Cuba, Brazil, Panama, Colombia and Costa Rica are all countries that the University has collaborated with. “The role of the researchers in the collaboration is to analyse the situation, the challenges and limitations and the contribution of training so that the area or country itself can design the strategies that it needs for its own tourism development, because each region has certain characteristics and different dynamics”, explains Professor Marta Nel-lo, who promotes the projects.
At the end of August she will head for a second time to the Department of Huila in Colombia along with Alba Font, who is currently a student on the Master’s Degree in Tourism Destinations Management. It is clear to them that “protected areas have a key role in development because they both preserve the territory and attract people to it. The overall strategy is to obtain ecosystem benefits through protection and conservation”. Consequently, during the first collaboration project with the area they drew up and evaluated proposals for the desert of Tatacoa and now they are going to do the same in the south of the region, which has one of the most important archaeological sites in the country.

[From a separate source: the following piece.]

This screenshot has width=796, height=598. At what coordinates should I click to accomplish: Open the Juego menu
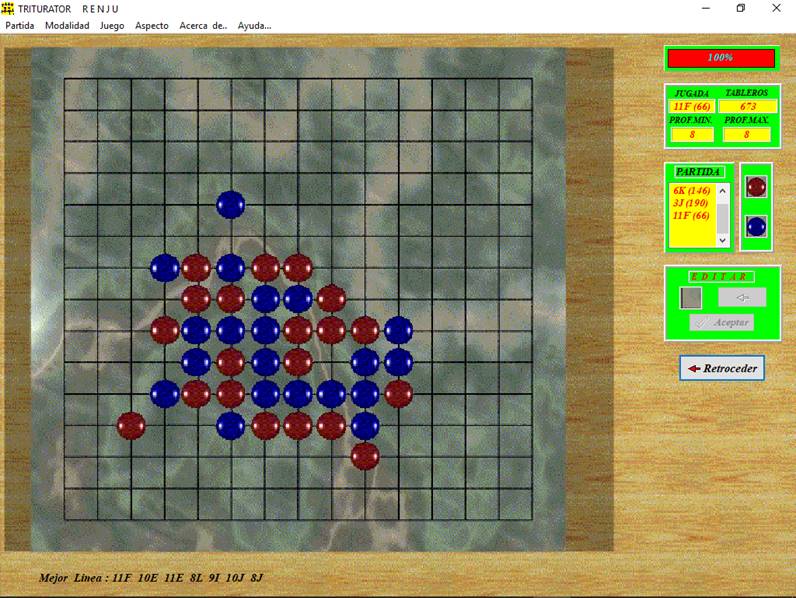pos(112,25)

The University provides the working methodology
The role of the University, however, must be to act as a catalyst: “We provide the working methodology and even proposals for urgent action, but it needs to be the local public and private stakeholders who lead the destination’s tourism planning process”, says Nel-lo.
This is the case with Colombia, the latest place where they have worked. First they worked with political leaders, the administration that governs the protected spaces and local private stakeholders to analyse the protected desert of Tatacoa, where tourism activities were taking place without regulation or planning. Through the subsequent field work they observed how the area was exploited and through participatory workshops they obtained information from the local population, farmers and tourism workers. With all of this information they were able to make an analysis of the situation along with proposals for the most urgent steps that needed to be taken (improving water quality, access and food safety) and strategies such as planning the creation of the tourism product.

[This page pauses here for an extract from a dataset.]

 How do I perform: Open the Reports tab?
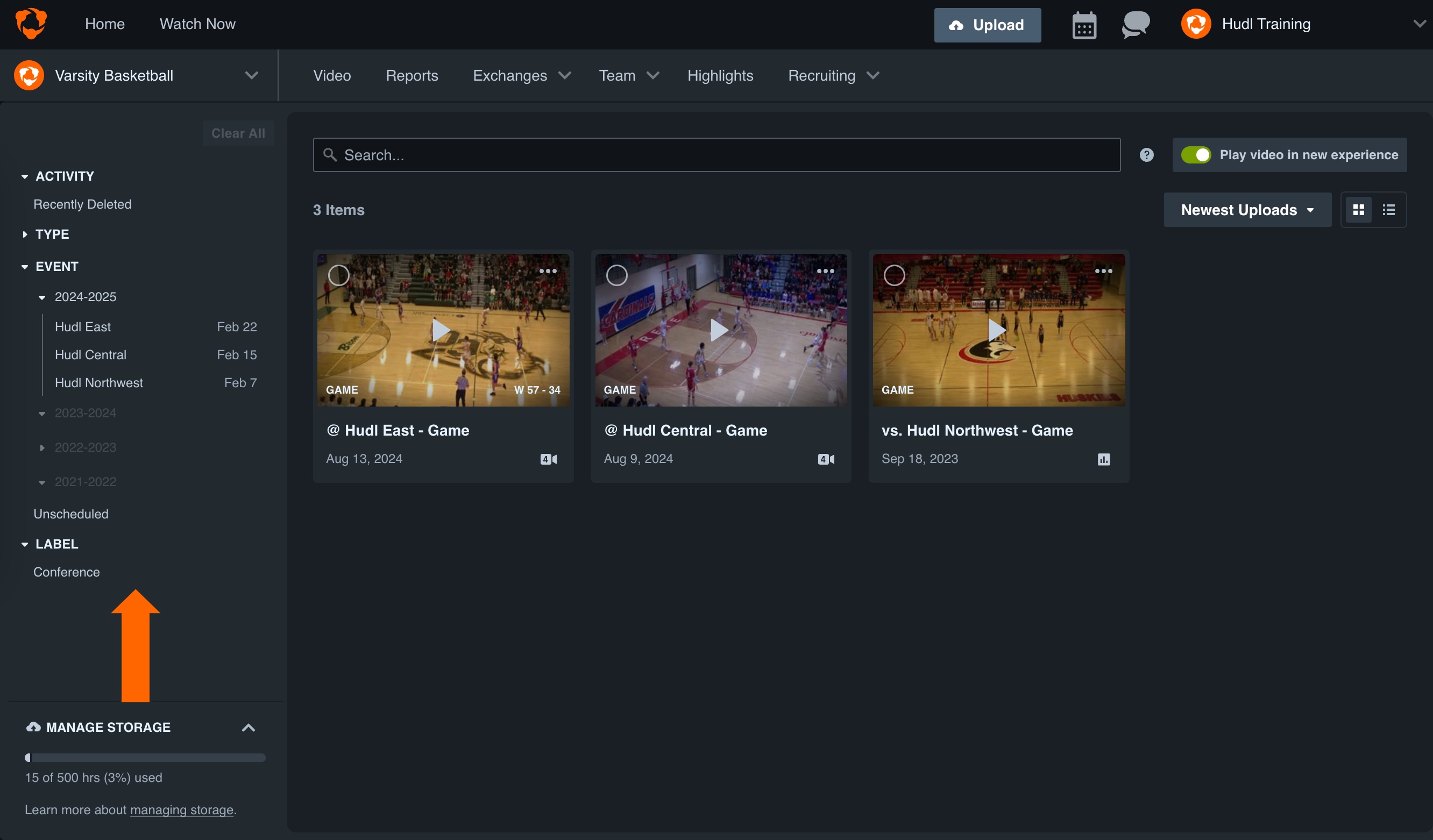click(412, 75)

Nonetheless, Alba Font points out that “tourism can be one of the solutions for development, but it has to be accompanied by innovation in agriculture and farming”, the two productive sectors in the desert.
Projects such as this are partly funded by the URV Solidària Committee’s funding competition for development collaboration projects proposed and led by members of the University Community.
Transfer and training in international networks
Collaboration focused on tourism led in 2008 to the creation of the International Network of Researchers in Tourism, Cooperation and Development (COODTUR), initially promoted by the University of Lleida and currently coordinated by Marta Nel-lo from the GRATET Research Group. It is a network of more than one hundred researchers that enables them to transfer their research on tourism and development. They exchange knowledge during the network’s biennial conference, which provides the basis for future projects.
University training plays an important role in promoting tourism for the development of a country and recently the Ibero-American University Postgraduate Association (AUIP) has recognised the COODESTUR network, created on the same principle of development cooperation, but based on tourism training also led by the URV. It is made up of 49 researchers in 13 countries.